Diese Frage des Kindes und im Grunde aller Kinder über die Schoa kann Klinger innerhalb ihrer "wahren Geschichte der Familie Mandil" nicht beantworten. So fordert ihre Erzählung, ohne das ausdrücklich zu tun, auch dazu auf, noch mehr Fragen zu stellen. Das ist gut. Denn darüber, wie "Besa", die unhintergehbare Gastfreundschaft der Albaner, Hunderten Juden das Leben gerettet hat, ist noch wenig bekannt. Es sind zwei unerhörte Begebenheiten, von denen Klinger für junge und auch ältere Leser erzählt. Von der Selbstlosigkeit der Retter, nicht nur der albanischen Familie Veseli, sondern auch der Stationen zuvor, die der Familie Mandil überleben halfen. Und von der Fotografie, die nicht nur einmal, wie der Titel behauptet, das Leben der Familie rettet. Ein Foto, das Gavra und seine jüngere Schwester Irena mit einem festlich geschmückten Weihnachtsbaum zeigt, düpiert einen Nazi-Offizier, der die Familie um ein Haar nicht hätte ausreisen lassen. Es ist das fotografische Handwerk des Vaters, das die Familie durchbringt, Kontakte herstellt, letztlich auch zu dem jungen Mann Refik Veseli, der von Gavras Vater Fotografieren lernt und dessen Familie die Mandils in einem albanischen Dorf versteckt. Viele der Fotografien sind nun in "Wie ein Foto unser Leben rettete" abgedruckt, was gerade für junge Leser buchstäblich sichtbar macht, wessen Geschichte erzählt wird.

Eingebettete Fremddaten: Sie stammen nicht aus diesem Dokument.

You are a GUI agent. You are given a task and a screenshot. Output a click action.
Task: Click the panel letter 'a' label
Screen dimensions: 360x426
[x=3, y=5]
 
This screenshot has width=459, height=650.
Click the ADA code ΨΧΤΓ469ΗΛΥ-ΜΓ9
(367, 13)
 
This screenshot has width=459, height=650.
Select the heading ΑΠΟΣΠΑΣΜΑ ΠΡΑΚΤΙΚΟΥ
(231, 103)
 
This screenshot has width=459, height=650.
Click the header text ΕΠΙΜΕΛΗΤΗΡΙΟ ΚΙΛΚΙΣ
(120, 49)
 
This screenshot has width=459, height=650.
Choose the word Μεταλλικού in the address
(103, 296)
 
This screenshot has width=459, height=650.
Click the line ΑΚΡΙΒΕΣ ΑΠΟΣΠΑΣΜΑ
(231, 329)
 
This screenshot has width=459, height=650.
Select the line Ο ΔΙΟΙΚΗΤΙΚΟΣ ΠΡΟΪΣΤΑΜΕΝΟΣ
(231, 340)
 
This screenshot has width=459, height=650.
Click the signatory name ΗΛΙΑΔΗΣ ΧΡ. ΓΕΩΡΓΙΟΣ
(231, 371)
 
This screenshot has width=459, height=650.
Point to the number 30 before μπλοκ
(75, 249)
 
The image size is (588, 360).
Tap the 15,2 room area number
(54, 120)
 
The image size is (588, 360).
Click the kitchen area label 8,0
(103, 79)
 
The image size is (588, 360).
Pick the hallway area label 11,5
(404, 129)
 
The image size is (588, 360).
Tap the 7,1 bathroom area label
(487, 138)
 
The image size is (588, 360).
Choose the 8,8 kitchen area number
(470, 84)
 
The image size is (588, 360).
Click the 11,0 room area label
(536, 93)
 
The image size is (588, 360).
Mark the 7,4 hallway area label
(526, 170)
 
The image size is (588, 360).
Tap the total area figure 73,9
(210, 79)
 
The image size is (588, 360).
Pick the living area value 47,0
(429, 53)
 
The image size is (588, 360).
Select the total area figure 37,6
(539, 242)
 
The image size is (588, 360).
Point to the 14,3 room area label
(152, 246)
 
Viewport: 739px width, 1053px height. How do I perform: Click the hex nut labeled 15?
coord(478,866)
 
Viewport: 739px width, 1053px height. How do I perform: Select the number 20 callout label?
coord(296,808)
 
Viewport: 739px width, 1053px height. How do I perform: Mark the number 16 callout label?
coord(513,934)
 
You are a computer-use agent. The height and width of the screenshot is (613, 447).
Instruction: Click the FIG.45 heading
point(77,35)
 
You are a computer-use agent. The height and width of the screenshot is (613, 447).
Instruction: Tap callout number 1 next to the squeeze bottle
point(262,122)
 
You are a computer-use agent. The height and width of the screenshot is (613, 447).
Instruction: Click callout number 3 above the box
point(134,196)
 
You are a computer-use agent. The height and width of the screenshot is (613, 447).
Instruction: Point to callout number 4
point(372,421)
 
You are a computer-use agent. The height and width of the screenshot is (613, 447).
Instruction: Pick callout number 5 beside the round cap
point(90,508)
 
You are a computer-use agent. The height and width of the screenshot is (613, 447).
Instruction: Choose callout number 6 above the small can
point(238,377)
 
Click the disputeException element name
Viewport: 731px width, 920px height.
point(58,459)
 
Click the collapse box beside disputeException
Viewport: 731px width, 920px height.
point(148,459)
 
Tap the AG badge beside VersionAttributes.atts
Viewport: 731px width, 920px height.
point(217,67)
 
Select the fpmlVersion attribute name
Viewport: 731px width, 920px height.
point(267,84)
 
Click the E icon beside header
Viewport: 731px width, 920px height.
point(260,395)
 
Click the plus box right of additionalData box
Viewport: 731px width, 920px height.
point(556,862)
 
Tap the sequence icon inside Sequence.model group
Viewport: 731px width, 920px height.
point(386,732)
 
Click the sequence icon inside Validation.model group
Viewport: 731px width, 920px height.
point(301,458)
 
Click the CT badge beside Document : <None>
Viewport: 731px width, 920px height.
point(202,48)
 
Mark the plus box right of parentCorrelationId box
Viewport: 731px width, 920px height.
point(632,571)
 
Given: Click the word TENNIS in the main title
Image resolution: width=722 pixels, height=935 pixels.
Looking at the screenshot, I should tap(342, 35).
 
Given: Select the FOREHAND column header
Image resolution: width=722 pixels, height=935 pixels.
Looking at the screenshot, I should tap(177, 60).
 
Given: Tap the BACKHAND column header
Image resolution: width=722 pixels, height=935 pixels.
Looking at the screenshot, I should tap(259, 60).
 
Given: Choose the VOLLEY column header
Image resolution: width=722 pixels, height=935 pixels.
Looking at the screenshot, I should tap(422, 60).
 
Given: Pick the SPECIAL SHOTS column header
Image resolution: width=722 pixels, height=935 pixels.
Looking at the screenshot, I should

70 Jahre später ist Gavra Mandil in Tel Aviv gestorben. Ein angesehener Fotograf, Doyen der israelischen Magazin- und Werbefotografie, Ausbilder vieler Fotografen, mit dem Gavra Studio als bis heute angesehener Adresse. Seine Kinder tun, was er getan hat: die familiäre Berufstradition der Fotografen fortsetzen. 1987 hat Mandil die Gedenkstätte Yad Vashem kontaktiert, seine Zeugenaussage samt den Fotografien hinterlegt, die nun im Buch zu sehen sind. Die Veselis sind unter die "Gerechten unter den Völkern" aufgenommen worden.
Klinger erzählt schlicht, hebt die tödliche Gefahr nicht mehr als nötig hervor. Ihre Entscheidung für die Ich-Erzählung rührt womöglich aus dem Wunsch, nah an dem Zeugenbericht zu bleiben, den man online bei Yad Vashem nachlesen kann. Für junge Leser erzeugt er die nötige Nähe und auch die Neugier, Fragen zu stellen. Besondere ästhetische Kunstgriffe wendet Klinger nicht an, die viele Jahre in der Bildung gearbeitet hat. Dafür hat der Insel Verlag die deutsche Ausgabe nicht nur besonders schön gestaltet, sondern mit Isabel Kreitz auch eine Künstlerin gewonnen, der es gelingt, auch das Unsichtbare sichtbar zu machen. Ihre großen und kleinen Illustrationen der vielen überraschend glücklichen und oft brutalen Ereignisse, die über die Familie Mandil kommen, sind sofort als Zeichnungen zu erkennen, als Ausmalen dessen, was war. Sie sind zwischen den echten Fotografien die Bilder, die fehlen. EVA-MARIA MAGEL
Maya C. Klinger: "Wie ein Foto unser Leben rettete".
Aus dem Hebräischen von Gundula Schiffer. Bilder von Isabel Kreitz. Insel Verlag, Berlin 2025. 120 S., geb., 15,- Euro. Ab 7 J.